Nada mais importava; em sua mente, escapar era a única prioridade. A situação era incerta, ninguém sabia quantos funcionários americanos havia na fábrica; se demorasse, seria fácil pedir reforços, dada a boa cooperação entre as agências.
Sob o efeito de n, Edie explorava ao máximo seu potencial, pulando com precisão, como se já conhecesse exatamente onde pisar. Seu domínio corporal superava até mesmo o dos melhores atletas.
À frente, estava o muro!
Diferente dos muros das fábricas em seu país, aquele não era alto; um adulto podia tocá-lo com um salto. Edie, impulsionando-se como se estivesse numa corrida de cem metros, saltou, agarrou o topo do muro e o ultrapassou com agilidade.
Movimento limpo, saiu da fábrica sem dificuldade.
Mas o inesperado sempre surpreende.
Edie pensou que, fora dali, estaria seguro. Não imaginava que o local onde saltou era justamente o estacionamento das viaturas americanas. Uma fila de carros estava ali, com uma visível unidade de comando móvel a apenas três metros dele.
Por sorte, muitos funcionários americanos haviam entrado na fábrica, e fora só havia veículos, aparentemente sem pessoas... ou quase.
— Americano? — Um homem branco desceu do veículo de comando, segurando um rádio e olhando surpreso para Edie.
Sem hesitar, o homem reagiu rapidamente, sacando sua pistola e mirando Edie.
Mas...
— Ah! — O pulso foi torcido com força, a arma caiu ao chão antes mesmo de ser disparada.

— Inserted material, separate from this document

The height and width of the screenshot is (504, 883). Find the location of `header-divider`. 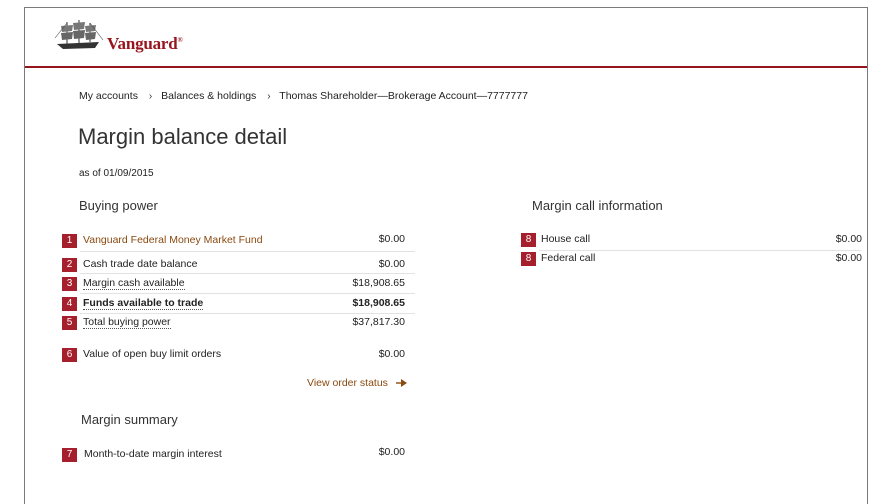

header-divider is located at coordinates (446, 67).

Edie soltou um resmungo, aproximou-se, pegou a pistola e, olhando para o homem, que suava frio, sem entender o que acontecera, golpeou-o com o cabo da arma, fazendo-o desmaiar.
Com o adversário inconsciente, Edie olhou ao redor e perguntou:
— Saímos daqui?
— Entre no veículo de comando.
O veículo parecia bem isolado acusticamente; nem os gritos mais intensos chamaram atenção dos que estavam dentro.
Ao ouvir a ordem de Lu Yuan, Edie deu de ombros, compreendendo o plano, e, sem contestar, abriu abruptamente a porta do veículo.
— Bang!
Com um tiro, Edie estourou uma tela de monitoramento e soprou o cano da arma.
— Senhores, acabou por aqui.
Dentro do veículo, havia sete ou oito telas de diversos tamanhos. Homens usando fones de ouvido voltaram-se, atônitos, para o desconhecido parado à porta, incapazes de reagir.
— Certo, você aí: diga como está a situação lá dentro? — Edie ameaçou, encostando o cano da arma à cabeça de um jovem de vinte e poucos anos, cujo rosto estava coberto de acne.
— Lá dentro... — O rapaz, nunca tendo passado por uma situação dessas, gaguejou — Está um pouco complicado... já perdemos contato com quinze pessoas.
— Sabe onde está Wessen?
— Wessen?
— O informante sujo que vocês trouxeram... aquele que irrita só de olhar, o canalha que dá vontade de espancar.
— Acho que ele está com o supervisor Eamon, dentro da fábrica.
— Eles estão vindo. — Alguém interrompeu.
Não se pode esperar que esses funcionários administrativos americanos sejam heróis; a história já mostrou que, sob ameaça de armas, eles não são muito diferentes das pessoas comuns.
Vendo o semblante sombrio de Edie, alguém logo entregou o chefe de quem não gostava.
Seguindo o olhar do informante, Edie viu na tela diversos pontos azuis piscando, aproximando-se. Com orçamento de bilhões, os americanos equipavam seus funcionários com tecnologia de ponta, permitindo rastreamento preciso de cada indivíduo.
Cada ponto azul tinha um código, e os funcionários sabiam o significado de cada um.
Sem interesse em detalhes irrelevantes, Edie viu que cinco pontos azuis se aproximavam.
— Clack. — Retirou o carregador e o substituiu. Edie lambeu os lábios, — Não atire ainda, deixe-me experimentar o gatilho.
Sem entender para quem Edie falava, os funcionários do veículo de comando trocaram olhares, e, sob seu comando, todos se deitaram no chão.